Collected data entries
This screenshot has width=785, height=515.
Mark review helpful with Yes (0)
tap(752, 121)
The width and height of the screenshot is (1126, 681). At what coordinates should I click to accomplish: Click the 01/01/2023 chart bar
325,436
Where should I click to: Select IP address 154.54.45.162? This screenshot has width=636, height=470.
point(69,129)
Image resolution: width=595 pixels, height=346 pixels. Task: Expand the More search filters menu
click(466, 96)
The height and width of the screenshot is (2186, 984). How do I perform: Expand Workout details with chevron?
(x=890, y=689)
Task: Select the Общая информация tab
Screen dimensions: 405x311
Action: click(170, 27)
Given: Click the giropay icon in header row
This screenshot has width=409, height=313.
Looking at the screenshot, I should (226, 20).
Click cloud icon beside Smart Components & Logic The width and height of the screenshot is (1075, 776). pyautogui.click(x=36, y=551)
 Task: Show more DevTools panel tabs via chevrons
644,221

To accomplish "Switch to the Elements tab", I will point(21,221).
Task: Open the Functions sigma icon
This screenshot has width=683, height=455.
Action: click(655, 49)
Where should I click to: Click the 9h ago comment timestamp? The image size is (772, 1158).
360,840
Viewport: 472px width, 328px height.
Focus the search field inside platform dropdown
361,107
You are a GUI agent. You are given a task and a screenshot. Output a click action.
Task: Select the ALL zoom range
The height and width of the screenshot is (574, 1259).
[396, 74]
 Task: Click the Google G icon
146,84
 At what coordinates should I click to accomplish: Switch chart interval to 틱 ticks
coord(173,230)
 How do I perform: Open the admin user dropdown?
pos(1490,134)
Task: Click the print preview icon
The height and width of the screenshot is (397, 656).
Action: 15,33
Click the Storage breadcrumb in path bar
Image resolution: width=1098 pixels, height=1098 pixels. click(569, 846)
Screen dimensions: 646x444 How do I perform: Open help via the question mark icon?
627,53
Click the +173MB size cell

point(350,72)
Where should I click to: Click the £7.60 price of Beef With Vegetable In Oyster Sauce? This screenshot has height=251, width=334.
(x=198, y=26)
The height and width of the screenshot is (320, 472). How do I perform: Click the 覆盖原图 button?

**What to work on:** Output the entries verbatim.

**Result:**
This screenshot has width=785, height=515.
Mark review helpful with Yes (0)
tap(752, 121)
The width and height of the screenshot is (1126, 681). At what coordinates should I click to accomplish: Click the 01/01/2023 chart bar
325,436
Where should I click to: Select IP address 154.54.45.162? This screenshot has width=636, height=470.
point(69,129)
Image resolution: width=595 pixels, height=346 pixels. Task: Expand the More search filters menu
click(466, 96)
The height and width of the screenshot is (2186, 984). How do I perform: Expand Workout details with chevron?
(x=890, y=689)
Task: Select the Общая информация tab
Screen dimensions: 405x311
Action: click(170, 27)
Given: Click the giropay icon in header row
This screenshot has width=409, height=313.
Looking at the screenshot, I should (226, 20).
Click cloud icon beside Smart Components & Logic The width and height of the screenshot is (1075, 776). pyautogui.click(x=36, y=551)
 Task: Show more DevTools panel tabs via chevrons
644,221

To accomplish "Switch to the Elements tab", I will point(21,221).
Task: Open the Functions sigma icon
This screenshot has width=683, height=455.
Action: click(655, 49)
Where should I click to: Click the 9h ago comment timestamp? The image size is (772, 1158).
360,840
Viewport: 472px width, 328px height.
Focus the search field inside platform dropdown
361,107
You are a GUI agent. You are given a task and a screenshot. Output a click action.
Task: Select the ALL zoom range
The height and width of the screenshot is (574, 1259).
[396, 74]
 Task: Click the Google G icon
146,84
 At what coordinates should I click to accomplish: Switch chart interval to 틱 ticks
coord(173,230)
 How do I perform: Open the admin user dropdown?
pos(1490,134)
Task: Click the print preview icon
The height and width of the screenshot is (397, 656).
Action: 15,33
Click the Storage breadcrumb in path bar
Image resolution: width=1098 pixels, height=1098 pixels. click(569, 846)
Screen dimensions: 646x444 How do I perform: Open help via the question mark icon?
627,53
Click the +173MB size cell

point(350,72)
Where should I click to: Click the £7.60 price of Beef With Vegetable In Oyster Sauce? This screenshot has height=251, width=334.
(x=198, y=26)
The height and width of the screenshot is (320, 472). How do I perform: Click the 覆盖原图 button?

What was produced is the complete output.